Hayter links the change in the global position of the West to many factors. Five centuries ago, European expansion began overseas. Trade, plunder, slavery, and piracy in the “New World” filled the coffers of Europe. Much of what passes for “free trade” is really plunder. This influx of wealth provided some of the primitive accumulation of capital that would help speed up capitalist development in Britain, then elsewhere. In other words, the infusion of wealth from the New World propelled capitalism forward where capitalism existed in Europe. Those countries where capitalism developed first could take full advantage of the infusion of capital. Spain, although having a larger influx of plundered wealth from the Aztec and Inca civilizations, could not take full advantage of the infusion of wealth since Spain lagged behind other countries in terms of capitalist development. Hayter points out that capitalism reaches its fully developed form in Britain in the nineteenth century. However,  the beginnings of the factory system were seen as early as the sixteenth century. As early as the seventeenth and eighteenth centuries, agriculture in Britain became increasingly capitalist. Capitalism resulted in a massive expansion of productive capacity and technological innovation. Production became more social and scientific. The idle were drafted, often against their will, into production. Goods could now be produced on a mass scale, and for much cheaper.  Capitalism resulted in a higher output per producer. (9) Hayter’s explanation correctly combines elements of those who point to the role of the infusion of capital from the New World and those, such as Robert Brenner and Ellen Meiksins Wood, who point to capitalism’s roots in agrarian Britain.

» EXTRACTED MATERIAL:

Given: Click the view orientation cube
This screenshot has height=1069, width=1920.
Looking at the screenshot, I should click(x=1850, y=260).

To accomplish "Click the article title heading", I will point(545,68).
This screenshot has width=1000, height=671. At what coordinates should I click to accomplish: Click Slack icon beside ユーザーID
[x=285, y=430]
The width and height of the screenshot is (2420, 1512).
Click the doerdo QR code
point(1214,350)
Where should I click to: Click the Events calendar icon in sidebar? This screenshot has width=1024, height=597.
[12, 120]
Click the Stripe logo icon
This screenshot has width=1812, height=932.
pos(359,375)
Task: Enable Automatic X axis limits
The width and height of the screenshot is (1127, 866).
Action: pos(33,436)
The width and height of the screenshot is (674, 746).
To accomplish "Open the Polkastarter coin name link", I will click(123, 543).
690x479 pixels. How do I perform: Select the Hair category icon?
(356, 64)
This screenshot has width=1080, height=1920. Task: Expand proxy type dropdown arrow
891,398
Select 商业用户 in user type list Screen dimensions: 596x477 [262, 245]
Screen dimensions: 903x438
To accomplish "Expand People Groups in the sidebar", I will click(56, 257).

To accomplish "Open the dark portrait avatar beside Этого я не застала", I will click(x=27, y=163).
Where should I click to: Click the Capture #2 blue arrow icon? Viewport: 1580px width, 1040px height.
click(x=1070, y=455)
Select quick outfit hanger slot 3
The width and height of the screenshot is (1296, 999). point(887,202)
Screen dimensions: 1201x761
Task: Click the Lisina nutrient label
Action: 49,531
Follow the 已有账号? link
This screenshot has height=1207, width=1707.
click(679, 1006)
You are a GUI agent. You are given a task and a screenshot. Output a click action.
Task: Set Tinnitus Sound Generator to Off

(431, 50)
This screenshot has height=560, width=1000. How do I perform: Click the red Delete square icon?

» TO BE DONE:
[A] For each statement below, decide whether it agrees with the excerpt on Hayter and the rise of capitalism. Answer yes or no, and quote the deciding words from the excerpt. (i) Spain took full advantage of the wealth it plundered from the Aztec and Inca civilizations. (ii) The beginnings of the factory system appeared as early as the sixteenth century. (iii) Capitalism reached its fully developed form in Britain in the eighteenth century.
[B] Carry on the excerpt on Hayter and the rise of capitalism from its last sentence.
The lines above have no connection to the excerpt on Hayter and the rise of capitalism.

» REPLIES:
[A]
(i) No: "could not take full advantage of the infusion of wealth since Spain lagged behind other countries in terms of capitalist development"
(ii) Yes: "the beginnings of the factory system were seen as early as the sixteenth century"
(iii) No: "capitalism reaches its fully developed form in Britain in the nineteenth century"

[B]
Hayter’s book is an excellent introduction for those researching the origins of inequality between countries in the modern period. Even though Hayter wavers in her Third Worldism from time to time, her book is undeniably Third Worldist in its overall conclusions. The gross inequality that characterizes our world is not natural. It has a long history that is well described by Hayter. The ascendancy of First World and the poverty of the Third World is not a mystery. The development of the European and other First World countries is directly linked to the underdevelopment of the Third World. Hayter’s The Creation of World Poverty helps us understand this connection in its complexity. Hayter’s book also serves as an introduction to much of the literature of dependency theory, unequal exchange, etc.  To better understand the world is to better be able to change it. If the proletariat of the Third World is to succeed in its historic mission, its leadership must bring the most advanced science to bear in making revolution. Science is key to revitalizing the Global People’s War of the Leading Light.


  1. Hayter, Teresa. The Creation of World Poverty. Third World First. Great Britain: 1990. p. 16
    2. Hayter, p. 18
    3. Hayter, pp. 17-18
    4. Amerikkkans rich, Indians poor, so-called “ICM” deaf and dumb. Monkey Smashes Heaven. August 19, 2007.
    5. One billion go hungry.. socialism is better than capitalism. Monkey Smashes Heaven. June 28, 2009.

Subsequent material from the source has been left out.